UK needs CBAM, scrap export curbs for effective steel decarbonization: think tanks

The UK steel industry could boost its decarbonisation drive by introducing its own carbon border adjustment mechanism – preferably aligned with the CBAM being elaborated in the European Union – and curbing ferrous scrap exports, two independent UK think tanks said in separate reports published July 11.

GreenAlliance, a think tank composed of specialists from Lund University, University of Leeds and University College London, with research supported by Liberty Steel Group, proposes in its report “Building the future: a faster route to clean steel” that the UK should adopt its own CBAM or product standards for imported steel, to prevent UK producers being undercut by cheap imported steel and to help ensure that imports are low-emission.

The UK steel industry produces 7.2 million mt/year of crude steel, around 70% of the UK’s annual requirement of 10.5 million mt, according to steelmakers’ association UK Steel.

“Carbon pricing alone will not deliver industrial decarbonisation in steel or any other sector,” GreenAlliance said in its report. “A CBAM would place a carbon price tariff on goods imported to the UK, ensuring a level playing field for domestic and imported steel goods. Import product standards would do the same by specifying the maximum embedded emissions allowable for steel products, thus restricting the import of steel produced with high carbon processes,” it claimed.

As both of these approaches limit the risk of carbon leakage, they would allow free allocations in the UK Emissions Trading System to be removed much more rapidly than would otherwise be feasible without hindering domestic competitiveness, GreenAlliance maintains. If revenues from the UK ETS and CBAM were routinely fed back into support for industrial decarbonization, this would help to speed up the transition, it claims.

Blue Bright, another thinktank with research also supported by Liberty Steel Group, recommends introduction of a CBAM by or before 2026 while phasing out free allocation from the UK ETS for sectors covered by the CBAM.

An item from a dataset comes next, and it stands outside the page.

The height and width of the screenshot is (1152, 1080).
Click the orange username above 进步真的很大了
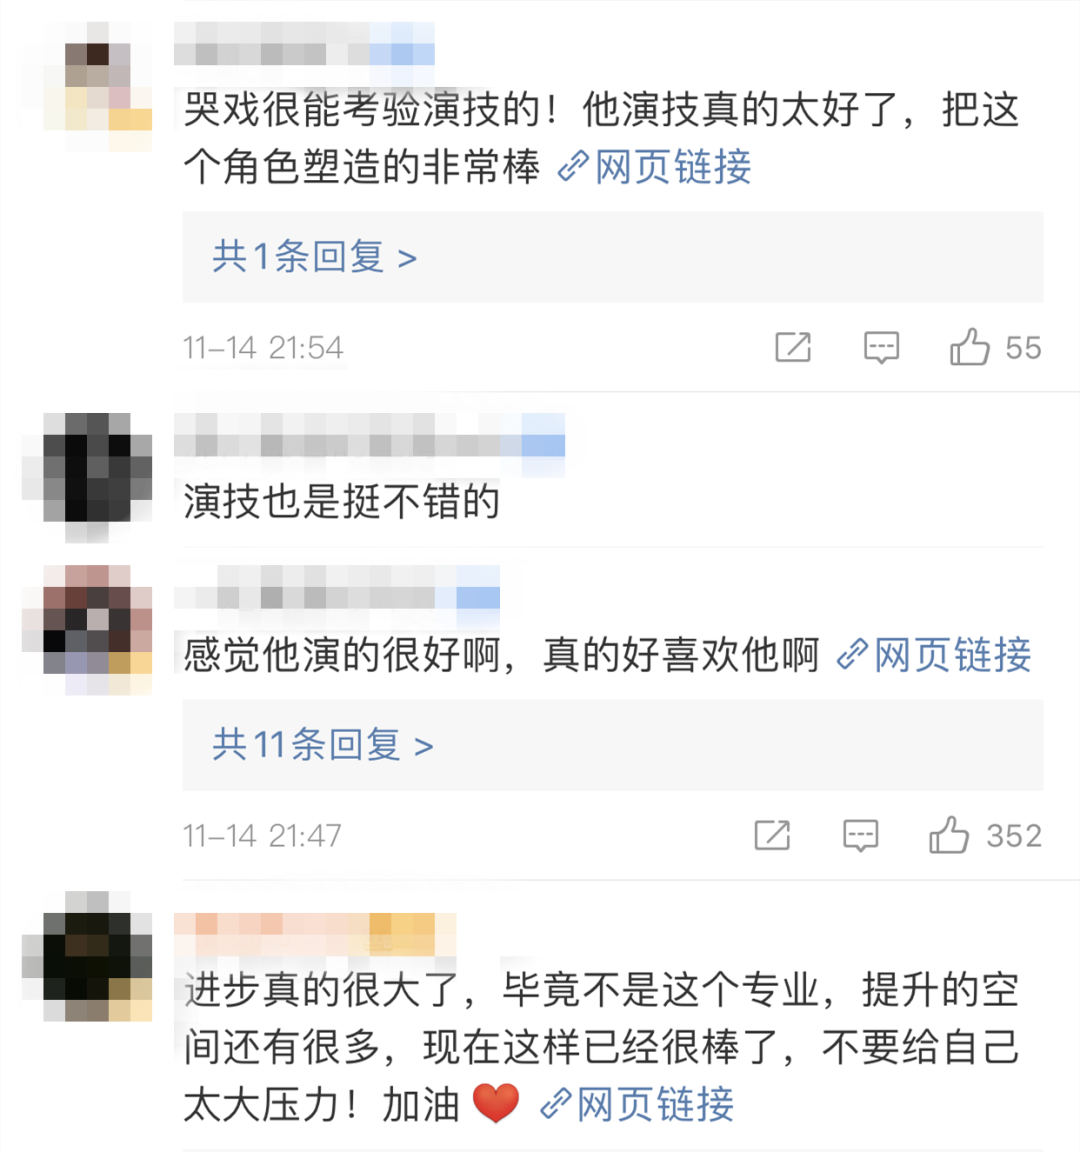click(x=315, y=935)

“The UK ETS could play an important role in supporting commercial clean steel production, but existing provisions for free allocation undermine the carbon price signal for Energy Intensive Industries,” it said in its “A carbonless crucible? Forging a UK clean steel industry” report. “We therefore urge the current Government to establish a UK CBAM linked to the UK ETS.”

Scrap export limits

Both reports also call for a curb on the UK’s steel scrap exports to support decarbonization domestically. The country is one of the largest exporters worldwide, exporting much of the more than 11 million mt/year scrap that it generates, much of which is poor quality in need of further processing.

Incentives are needed for the domestic retention of scrap steel to ensure a higher quality scrap supply for domestic producers and enable a lower carbon, more circular UK steel industry, better protected against global supply chain shocks, the GreenAlliance report says.

“Rapidly shifting more UK steelmaking towards electric production, using scrap steel and electric arc furnaces, would offer guaranteed emissions reductions in the short term. Expanding EAFs would also allow the UK to maintain a level of ore-based production in future, based on the hydrogen direct reduction process,” it continued.

According to GreenAlliance, the UK is better placed than most countries to expand EAF steel production as it produces more scrap each year than virgin steel. “With the right incentives and standards to encourage higher quality scrap processing and a domestic scrap market, a more resilient and resource efficient steel sector could be created,” it said.

The Blue Bright report recommends enabling access to suitable raw materials for decarbonization, particularly scrap steel. It notes that every ton of scrap steel recycled back into crude steel in an EAF reduces emissions by up to 90% compared to conventional blast furnace steelmaking from iron ore.

“However, a balance does need to be struck between reducing exports of scrap that might otherwise be recycled in the UK and maintaining the basic value of scrap so as not to jeopardise investment in scrap collection and processing infrastructure,” it said.

July monthly contracts in the UK domestic scrap market settled upwards on the month for the third consecutive month across the grades as strong international demand for premium grades supported increases, sources said.

Platts’ assessment of 3B shredded scrap was GBP327.50/mt ($389.36) delivered to the mill on July 9, up on the month from GBP305/mt delivered in June.

UK yards selling shredded material sold for containerized export were heard to target as high as GBP 340/mt EXW yard, with sources citing a quality differential between domestic and export material.

Blue Bright recommends that a cap is introduced on the total weight of scrap metal exports – reducing over time – with the intention of at least halving scrap exports by 2030. The UK has recently exported more than 8 million mt/year of scrap.

GreenAlliance recommends adoption of a joint government-industry target of at least 85% reduction in total UK steelmaking emissions by 2035 (relative to 2019 levels). This is aligned with the Climate Change Committee’s recommendation for near zero ore-based steelmaking by 2035, and could be achieved using a combination of electrification and hydrogen direct reduction processes, it said. Domestic scrap usage would also need to be more than doubled from 2.6 million mt/year at present to 6.8 million mt/year, it said.